_Work to do_
Rewrite every one of the records below, putting "drop-down menu" in place of "dropdown" and keeping everything else the same.

_Information provided_
**********

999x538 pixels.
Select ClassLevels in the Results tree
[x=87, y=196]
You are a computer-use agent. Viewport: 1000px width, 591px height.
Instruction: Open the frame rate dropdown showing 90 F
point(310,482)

**********

_Correct output_
999x538 pixels.
Select ClassLevels in the Results tree
[x=87, y=196]
You are a computer-use agent. Viewport: 1000px width, 591px height.
Instruction: Open the frame rate drop-down menu showing 90 F
point(310,482)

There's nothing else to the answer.